Due tappe del viaggio di Paolo Rumiz “attraverso città morte, fabbriche dismesse, ferrovie e miniere abbandonate, relitti di terra e di mare” (La repubblica.it), quelle riguardanti l’isola-ossario di Sant’Ariano e l’isola di Sacca Sessola, hanno avuto su di me un forte effetto evocativo:
“Tra ruderi e sterpaglia… trovai archivi devastati e il busto agghiacciante di un nano appeso a un albero. Poi, in mezzo alla menta, al rosmarino e roseti selvatici, due pozzi del tardo medioevo. Intorno passavano fantasmi di naviganti, pescatori, soldati, monaci, appestati. Parevano cose vive di fronte al nulla dell’era globale.”
“Vento, silenzio, eco di passi nei corridoi. Fuori, il roteare di una poiana. Anche lì, alla vita vera di uno spazio legato al territorio si era sostituito il disegno asettico di un potere lontano e incommensurabile, un potere apolide che con decisioni prese altrove determinava nascite e abbandoni di isole e interi territori. Venezia con il troppo pieno di turisti era solo una finzione, la Fata Morgana di un mondo estinto.
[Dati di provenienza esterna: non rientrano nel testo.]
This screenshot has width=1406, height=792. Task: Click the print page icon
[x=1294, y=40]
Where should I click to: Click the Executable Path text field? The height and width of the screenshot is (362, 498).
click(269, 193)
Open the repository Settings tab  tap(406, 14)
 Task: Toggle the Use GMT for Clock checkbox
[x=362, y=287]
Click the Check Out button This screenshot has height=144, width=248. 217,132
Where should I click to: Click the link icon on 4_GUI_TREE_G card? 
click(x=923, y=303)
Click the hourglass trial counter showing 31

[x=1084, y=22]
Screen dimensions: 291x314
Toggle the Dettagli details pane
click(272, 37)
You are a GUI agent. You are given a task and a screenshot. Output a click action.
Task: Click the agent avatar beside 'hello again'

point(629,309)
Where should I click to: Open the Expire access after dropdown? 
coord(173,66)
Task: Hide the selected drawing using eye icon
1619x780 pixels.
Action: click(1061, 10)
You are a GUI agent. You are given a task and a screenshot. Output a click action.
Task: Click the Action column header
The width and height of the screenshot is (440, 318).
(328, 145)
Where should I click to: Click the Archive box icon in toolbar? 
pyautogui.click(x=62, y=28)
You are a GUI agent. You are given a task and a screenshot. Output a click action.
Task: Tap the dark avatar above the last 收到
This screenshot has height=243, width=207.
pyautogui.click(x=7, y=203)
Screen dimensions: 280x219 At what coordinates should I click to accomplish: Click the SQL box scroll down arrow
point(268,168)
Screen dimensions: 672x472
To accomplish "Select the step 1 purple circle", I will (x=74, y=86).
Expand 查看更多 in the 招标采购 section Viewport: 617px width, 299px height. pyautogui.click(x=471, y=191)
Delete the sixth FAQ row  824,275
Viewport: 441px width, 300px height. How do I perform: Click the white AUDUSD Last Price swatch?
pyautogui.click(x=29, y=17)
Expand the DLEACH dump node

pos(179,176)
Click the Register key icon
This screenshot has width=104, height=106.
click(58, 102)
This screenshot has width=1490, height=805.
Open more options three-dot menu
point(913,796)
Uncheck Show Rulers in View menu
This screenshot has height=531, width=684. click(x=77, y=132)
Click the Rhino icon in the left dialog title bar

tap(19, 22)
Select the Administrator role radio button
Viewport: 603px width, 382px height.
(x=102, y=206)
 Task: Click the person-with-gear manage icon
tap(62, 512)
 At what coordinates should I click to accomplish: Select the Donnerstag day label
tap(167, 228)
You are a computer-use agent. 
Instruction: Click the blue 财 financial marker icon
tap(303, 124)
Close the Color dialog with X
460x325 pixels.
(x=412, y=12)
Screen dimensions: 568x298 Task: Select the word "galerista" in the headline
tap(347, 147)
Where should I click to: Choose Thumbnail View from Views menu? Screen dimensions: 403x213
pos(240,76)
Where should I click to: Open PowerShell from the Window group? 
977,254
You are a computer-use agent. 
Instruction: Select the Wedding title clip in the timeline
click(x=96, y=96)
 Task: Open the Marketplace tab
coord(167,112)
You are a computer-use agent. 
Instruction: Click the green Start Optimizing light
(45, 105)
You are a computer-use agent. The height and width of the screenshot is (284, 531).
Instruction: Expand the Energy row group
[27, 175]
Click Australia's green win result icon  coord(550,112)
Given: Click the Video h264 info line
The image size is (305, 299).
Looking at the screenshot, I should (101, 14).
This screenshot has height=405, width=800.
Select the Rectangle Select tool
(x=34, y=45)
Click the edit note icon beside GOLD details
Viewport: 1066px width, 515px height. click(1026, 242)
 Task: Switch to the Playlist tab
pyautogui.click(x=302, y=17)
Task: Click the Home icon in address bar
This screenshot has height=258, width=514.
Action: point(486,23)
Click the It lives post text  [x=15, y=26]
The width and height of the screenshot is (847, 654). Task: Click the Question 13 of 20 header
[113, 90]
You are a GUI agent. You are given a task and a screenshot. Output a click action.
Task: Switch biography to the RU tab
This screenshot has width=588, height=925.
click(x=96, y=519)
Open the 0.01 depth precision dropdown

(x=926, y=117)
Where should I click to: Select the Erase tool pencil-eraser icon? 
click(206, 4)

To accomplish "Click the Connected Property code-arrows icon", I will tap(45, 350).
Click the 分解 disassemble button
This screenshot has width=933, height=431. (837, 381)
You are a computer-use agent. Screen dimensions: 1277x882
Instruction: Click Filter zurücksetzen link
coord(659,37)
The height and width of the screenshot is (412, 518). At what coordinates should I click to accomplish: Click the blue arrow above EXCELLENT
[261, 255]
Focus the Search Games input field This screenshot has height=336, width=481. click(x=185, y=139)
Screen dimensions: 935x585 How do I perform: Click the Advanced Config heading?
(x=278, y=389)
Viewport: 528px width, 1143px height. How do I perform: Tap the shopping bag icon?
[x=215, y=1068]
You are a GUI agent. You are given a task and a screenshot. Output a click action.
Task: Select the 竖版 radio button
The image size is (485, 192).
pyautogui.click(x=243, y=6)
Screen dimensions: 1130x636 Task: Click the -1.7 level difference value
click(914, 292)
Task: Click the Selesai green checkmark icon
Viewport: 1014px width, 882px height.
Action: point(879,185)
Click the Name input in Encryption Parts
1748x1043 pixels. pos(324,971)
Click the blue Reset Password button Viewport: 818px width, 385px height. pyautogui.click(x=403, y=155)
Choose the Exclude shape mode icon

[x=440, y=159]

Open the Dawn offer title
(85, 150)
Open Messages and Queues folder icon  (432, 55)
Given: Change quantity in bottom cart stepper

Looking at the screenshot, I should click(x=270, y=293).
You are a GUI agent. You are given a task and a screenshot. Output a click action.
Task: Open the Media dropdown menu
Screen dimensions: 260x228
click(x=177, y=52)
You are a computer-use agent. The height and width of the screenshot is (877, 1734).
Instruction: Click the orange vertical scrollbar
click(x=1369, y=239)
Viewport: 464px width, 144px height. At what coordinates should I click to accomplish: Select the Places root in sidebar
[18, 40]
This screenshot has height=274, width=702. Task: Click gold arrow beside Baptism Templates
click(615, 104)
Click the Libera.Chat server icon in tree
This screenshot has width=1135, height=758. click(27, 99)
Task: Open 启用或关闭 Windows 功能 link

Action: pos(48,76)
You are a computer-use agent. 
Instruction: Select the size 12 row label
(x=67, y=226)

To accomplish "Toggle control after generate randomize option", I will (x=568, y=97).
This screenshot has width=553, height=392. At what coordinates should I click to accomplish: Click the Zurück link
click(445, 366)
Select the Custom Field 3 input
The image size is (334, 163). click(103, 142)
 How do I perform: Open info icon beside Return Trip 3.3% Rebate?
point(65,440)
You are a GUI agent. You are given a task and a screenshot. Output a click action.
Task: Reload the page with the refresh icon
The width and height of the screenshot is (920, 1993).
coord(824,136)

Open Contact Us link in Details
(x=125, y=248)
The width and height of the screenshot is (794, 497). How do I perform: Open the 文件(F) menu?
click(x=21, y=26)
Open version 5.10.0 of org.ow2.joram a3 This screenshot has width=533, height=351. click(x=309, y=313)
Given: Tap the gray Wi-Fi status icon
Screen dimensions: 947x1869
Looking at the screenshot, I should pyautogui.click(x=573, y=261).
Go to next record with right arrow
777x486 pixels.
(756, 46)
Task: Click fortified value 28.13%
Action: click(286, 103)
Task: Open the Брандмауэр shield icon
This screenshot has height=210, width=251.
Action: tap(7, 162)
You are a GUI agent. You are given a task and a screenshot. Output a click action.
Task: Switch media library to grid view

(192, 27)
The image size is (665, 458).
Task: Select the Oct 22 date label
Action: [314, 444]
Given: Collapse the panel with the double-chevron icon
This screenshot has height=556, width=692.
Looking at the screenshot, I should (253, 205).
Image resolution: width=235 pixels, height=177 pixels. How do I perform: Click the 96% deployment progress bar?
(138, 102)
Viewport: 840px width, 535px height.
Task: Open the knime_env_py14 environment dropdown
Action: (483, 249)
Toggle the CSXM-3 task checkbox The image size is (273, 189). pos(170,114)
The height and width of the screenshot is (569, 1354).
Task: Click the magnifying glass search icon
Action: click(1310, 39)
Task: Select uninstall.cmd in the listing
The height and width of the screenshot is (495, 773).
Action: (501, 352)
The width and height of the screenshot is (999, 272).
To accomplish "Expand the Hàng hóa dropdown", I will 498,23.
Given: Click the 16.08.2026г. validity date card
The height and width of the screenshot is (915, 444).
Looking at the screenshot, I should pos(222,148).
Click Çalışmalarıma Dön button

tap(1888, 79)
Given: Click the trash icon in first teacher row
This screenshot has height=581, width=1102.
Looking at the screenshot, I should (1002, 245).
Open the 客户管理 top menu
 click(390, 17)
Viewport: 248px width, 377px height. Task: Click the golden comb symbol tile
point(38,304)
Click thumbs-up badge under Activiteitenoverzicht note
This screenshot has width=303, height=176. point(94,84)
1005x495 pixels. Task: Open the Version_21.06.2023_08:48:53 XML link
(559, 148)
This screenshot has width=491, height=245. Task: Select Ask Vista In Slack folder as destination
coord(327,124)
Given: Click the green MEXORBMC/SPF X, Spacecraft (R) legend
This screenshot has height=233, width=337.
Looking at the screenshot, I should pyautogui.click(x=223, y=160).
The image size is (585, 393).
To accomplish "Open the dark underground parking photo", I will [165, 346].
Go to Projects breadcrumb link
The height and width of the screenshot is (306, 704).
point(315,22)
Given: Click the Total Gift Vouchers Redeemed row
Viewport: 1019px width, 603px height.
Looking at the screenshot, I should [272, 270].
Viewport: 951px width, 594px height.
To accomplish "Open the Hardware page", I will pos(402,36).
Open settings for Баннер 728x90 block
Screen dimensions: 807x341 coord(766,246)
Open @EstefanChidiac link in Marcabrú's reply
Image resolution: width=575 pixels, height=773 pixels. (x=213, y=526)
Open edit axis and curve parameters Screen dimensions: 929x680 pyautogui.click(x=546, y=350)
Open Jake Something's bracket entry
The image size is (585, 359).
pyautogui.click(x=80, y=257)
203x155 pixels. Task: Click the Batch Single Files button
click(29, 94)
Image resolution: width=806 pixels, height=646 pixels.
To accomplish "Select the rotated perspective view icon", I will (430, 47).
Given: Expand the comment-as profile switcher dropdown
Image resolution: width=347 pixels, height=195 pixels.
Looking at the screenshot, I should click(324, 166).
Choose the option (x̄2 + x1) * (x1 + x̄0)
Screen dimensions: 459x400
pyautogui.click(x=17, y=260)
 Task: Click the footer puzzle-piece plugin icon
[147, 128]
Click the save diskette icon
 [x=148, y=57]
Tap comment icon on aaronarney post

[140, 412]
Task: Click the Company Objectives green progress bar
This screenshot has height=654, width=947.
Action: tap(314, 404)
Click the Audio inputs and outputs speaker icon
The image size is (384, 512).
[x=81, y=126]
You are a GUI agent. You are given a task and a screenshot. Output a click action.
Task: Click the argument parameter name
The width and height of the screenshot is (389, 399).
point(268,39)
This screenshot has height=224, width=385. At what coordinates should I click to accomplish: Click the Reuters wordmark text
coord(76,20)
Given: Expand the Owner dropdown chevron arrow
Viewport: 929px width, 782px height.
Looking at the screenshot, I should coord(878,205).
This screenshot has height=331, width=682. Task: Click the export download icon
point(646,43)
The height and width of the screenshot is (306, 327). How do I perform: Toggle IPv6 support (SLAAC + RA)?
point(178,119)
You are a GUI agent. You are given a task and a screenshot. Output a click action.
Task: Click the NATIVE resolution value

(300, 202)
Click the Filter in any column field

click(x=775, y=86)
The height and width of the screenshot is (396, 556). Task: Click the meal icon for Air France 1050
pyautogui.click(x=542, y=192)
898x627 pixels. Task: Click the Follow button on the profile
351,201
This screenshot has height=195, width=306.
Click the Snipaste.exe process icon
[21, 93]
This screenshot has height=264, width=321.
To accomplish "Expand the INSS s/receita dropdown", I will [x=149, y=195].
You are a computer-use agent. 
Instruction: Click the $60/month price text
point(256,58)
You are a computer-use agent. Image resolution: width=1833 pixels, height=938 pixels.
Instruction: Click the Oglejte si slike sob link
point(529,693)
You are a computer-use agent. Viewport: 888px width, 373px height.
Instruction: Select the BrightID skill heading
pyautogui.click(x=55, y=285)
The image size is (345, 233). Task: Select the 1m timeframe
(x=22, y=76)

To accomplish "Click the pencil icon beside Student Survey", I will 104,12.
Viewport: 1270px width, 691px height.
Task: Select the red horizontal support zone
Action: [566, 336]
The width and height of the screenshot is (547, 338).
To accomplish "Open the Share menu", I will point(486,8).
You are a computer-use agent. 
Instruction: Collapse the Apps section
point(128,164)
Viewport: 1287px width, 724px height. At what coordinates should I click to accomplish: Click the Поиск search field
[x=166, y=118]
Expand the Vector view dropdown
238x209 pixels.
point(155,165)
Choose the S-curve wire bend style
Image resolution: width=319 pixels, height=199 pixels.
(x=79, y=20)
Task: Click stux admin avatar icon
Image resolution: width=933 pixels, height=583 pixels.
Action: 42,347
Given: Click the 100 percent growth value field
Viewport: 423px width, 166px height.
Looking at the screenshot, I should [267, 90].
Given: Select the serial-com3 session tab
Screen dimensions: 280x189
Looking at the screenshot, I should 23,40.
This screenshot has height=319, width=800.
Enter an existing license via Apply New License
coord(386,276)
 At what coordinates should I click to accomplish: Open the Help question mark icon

La verità era Sacca Sessola, l’albergo vuoto dal lindore farmaceutico e un po’ megalomane delle banche straniere, simbolo di un’Italia sotto tutela…”
“Poi il bragozzo puntò a Nord con vento leggero di Bora, oltre il forte di Sant’Andrea e gli orti di Sant’Erasmo, verso il campanile storto di burano. Fuoribordo l’acqua era verde come di fiume, il paesaggio diventava solitario, il traffico più rado. … I cormorani stavano appostati sulle gengive erose della barena e il nostro arrivo spaventò germani reali. Un coniglio filò via come una palla di fucile. Poco lontano, a Tessera, gli aerei sbarcavano e imbarcavano moltitudini, ma la Cura era un eremitaggio perfetto e la vicinanza della morte non ci intimidiva: Mi prese un’improvvisa voglia di essere dimenticato, di diventare sabbia, mare, ossa. Ero al centro dell’emulsione più segreta della Laguna.
Immensa e lontana oltre i canneti, passò verso il mare aperto una meganave da crociera, e pensai che era mille volte meglio morire alla Cura che in mezzo alle migliaia di ospiti di quel penitenziario di lusso. Camminai tra canneti e tamerici in un terreno cosparso di bossoli, fino a una casa di cui era rimasto solo il caminetto e il comignolo…”
L’effetto evocativo di queste parole sui vissuti densi di chi ha vissuto per quasi quarant’anni tra i fulgori e i declini della laguna e delle sue isole riguarda in particolare un’altra vicenda di trapasso: quella dell’isola di San Clemente, un tempo manicomio femminile e ora albergo di lusso per magnati (prevalentemente russi). Ebbene, nonostante la nuova destinazione d’uso, l’isola, alla fine degli anni Ottanta, attraversò un periodo di progressivo abbandono, la chiesa settecentesca venne depredata dei quadri e delle statue, l’antica biblioteca lasciata alla mercè degli intrusi, le cartelle cliniche dell’Ottocento buttate a terra nei cortili adiacenti.
Nonostante ora l’isola non sia abbandonata (ma il megalbergo naviga in cattive acque dal punto di vista finanziario), è stata pur sempre sottratta all’uso pubblico e, purtroppo, ha segnato l’inizio della svendita a prezzi stracciati di una gran parte del patrimonio pubblico della laguna e di Venezia.